Nigerian woman accused of adultery

Safiya Hussaini Tungar Tudu (1967-2024) was a Nigerian woman condemned to death for adultery in 2002. She gave birth to a child as a single woman in Sokoto, a Nigerian state under Sharia law. She was sentenced to be stoned, but was acquitted of all charges in March 2002 after a retrial.

==Trial==
Hussaini was sentenced to death by stoning in October 2001 for allegedly having a child with a married neighbour. She had the child after her divorce. Hussaini claimed that she was the victim of repeated rape. The man she accused was acquitted by the Sharia court due to lack of evidence.

During her trial, Hussaini had no legal representation and was not informed of her legal rights. The Sokoto court dismissed her testimony and convicted her on 12 October 2001.

The verdict was widely condemned and international campaigns and petitions to release her were launched. Halima Abdullahi, director of Help Eliminate Loneliness and Poverty (HELP), a non-governmental organisation, criticized the verdict. In a statement she said the verdict was a "thorough embarrassment” to the majority of Nigerian Muslims. The group argued that the judgment was wrong because Hussaini was accused of adultery instead of fornication, since she was a divorcee. Also, the four witnesses required by Islamic law were not available at the trial. Halima claimed that the verdict occurred because Hussaini came from an underprivileged class. Roman Catholic Archbishop Anthony Olubunmi Okogie volunteered to die in her place. Describing the verdict as “gender discrimination of the highest order,” the group called on Governor Attahiru Bafarawa to intervene to save Hussaini's life.

Hussaini appealed.
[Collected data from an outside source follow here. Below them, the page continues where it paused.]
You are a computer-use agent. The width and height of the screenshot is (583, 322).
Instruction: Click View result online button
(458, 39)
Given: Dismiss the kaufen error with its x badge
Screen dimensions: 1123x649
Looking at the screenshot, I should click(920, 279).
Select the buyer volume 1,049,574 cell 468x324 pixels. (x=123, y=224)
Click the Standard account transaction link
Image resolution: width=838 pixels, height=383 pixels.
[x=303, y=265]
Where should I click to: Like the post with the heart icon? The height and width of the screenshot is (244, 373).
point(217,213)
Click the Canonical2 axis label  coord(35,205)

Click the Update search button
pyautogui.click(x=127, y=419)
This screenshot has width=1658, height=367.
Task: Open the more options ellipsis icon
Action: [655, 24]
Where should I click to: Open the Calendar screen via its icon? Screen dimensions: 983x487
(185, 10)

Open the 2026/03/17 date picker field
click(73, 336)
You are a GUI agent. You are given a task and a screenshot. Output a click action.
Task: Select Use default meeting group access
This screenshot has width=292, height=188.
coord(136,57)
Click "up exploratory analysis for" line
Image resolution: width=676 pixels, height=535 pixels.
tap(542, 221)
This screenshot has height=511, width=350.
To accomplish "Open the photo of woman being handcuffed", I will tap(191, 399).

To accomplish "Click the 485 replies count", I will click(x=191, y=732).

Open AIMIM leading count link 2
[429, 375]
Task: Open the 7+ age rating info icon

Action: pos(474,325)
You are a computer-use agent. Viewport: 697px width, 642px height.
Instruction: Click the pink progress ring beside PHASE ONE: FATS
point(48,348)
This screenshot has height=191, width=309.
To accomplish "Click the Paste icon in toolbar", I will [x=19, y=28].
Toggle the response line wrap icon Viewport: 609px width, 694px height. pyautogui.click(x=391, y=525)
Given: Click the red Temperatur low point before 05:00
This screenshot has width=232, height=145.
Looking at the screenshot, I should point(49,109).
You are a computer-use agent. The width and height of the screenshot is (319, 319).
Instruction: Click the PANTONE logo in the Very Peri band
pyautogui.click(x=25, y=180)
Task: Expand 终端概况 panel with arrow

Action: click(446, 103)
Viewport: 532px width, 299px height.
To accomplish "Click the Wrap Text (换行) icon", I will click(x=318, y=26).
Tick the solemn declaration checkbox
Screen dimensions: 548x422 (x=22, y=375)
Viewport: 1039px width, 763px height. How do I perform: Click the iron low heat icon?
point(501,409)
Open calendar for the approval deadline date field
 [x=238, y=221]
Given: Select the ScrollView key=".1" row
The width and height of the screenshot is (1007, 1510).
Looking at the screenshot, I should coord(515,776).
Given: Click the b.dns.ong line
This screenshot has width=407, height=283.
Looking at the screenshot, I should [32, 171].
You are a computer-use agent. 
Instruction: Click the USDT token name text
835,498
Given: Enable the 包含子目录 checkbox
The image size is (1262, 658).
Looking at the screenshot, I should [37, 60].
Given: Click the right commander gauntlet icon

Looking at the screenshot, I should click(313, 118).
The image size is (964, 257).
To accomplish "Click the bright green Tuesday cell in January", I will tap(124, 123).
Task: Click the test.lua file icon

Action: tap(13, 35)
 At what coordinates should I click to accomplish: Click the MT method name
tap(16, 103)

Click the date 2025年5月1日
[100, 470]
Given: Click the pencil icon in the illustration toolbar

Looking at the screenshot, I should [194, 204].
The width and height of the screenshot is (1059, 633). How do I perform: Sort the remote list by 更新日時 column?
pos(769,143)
Her lawyers claimed that Hussaini's former husband was the father of her daughter and that the woman who testified against her had made her original statement under duress. Further they argued that the alleged act of adultery had taken place before Sharia law was implemented in the state. Full Sharia law was established in Sokoto in June 2000, a month after the baby was conceived. She was defended by Nigerian human rights lawyer Hauwa Ibrahim.

Hussaini claimed that her pregnancy was the result of rape.

Hussaini won her appeal on 25 March 2002 and the case was dismissed. The Appeal Court in Sokoto found that the death sentence, originally handed down by an Islamic Sharia court in October, had been baseless. The court ruled that the adultery provisions of Sokoto's Sharia law could not be used against Hussaini, as the alleged adultery had taken place before the introduction of Sharia law in Sokoto; moreover it concluded that pregnancy was not enough as evidence of adultery.

Hussaini's plight was later recorded in the book, Safiya Hussaini Tungar Tudu: I, Safiya (2004).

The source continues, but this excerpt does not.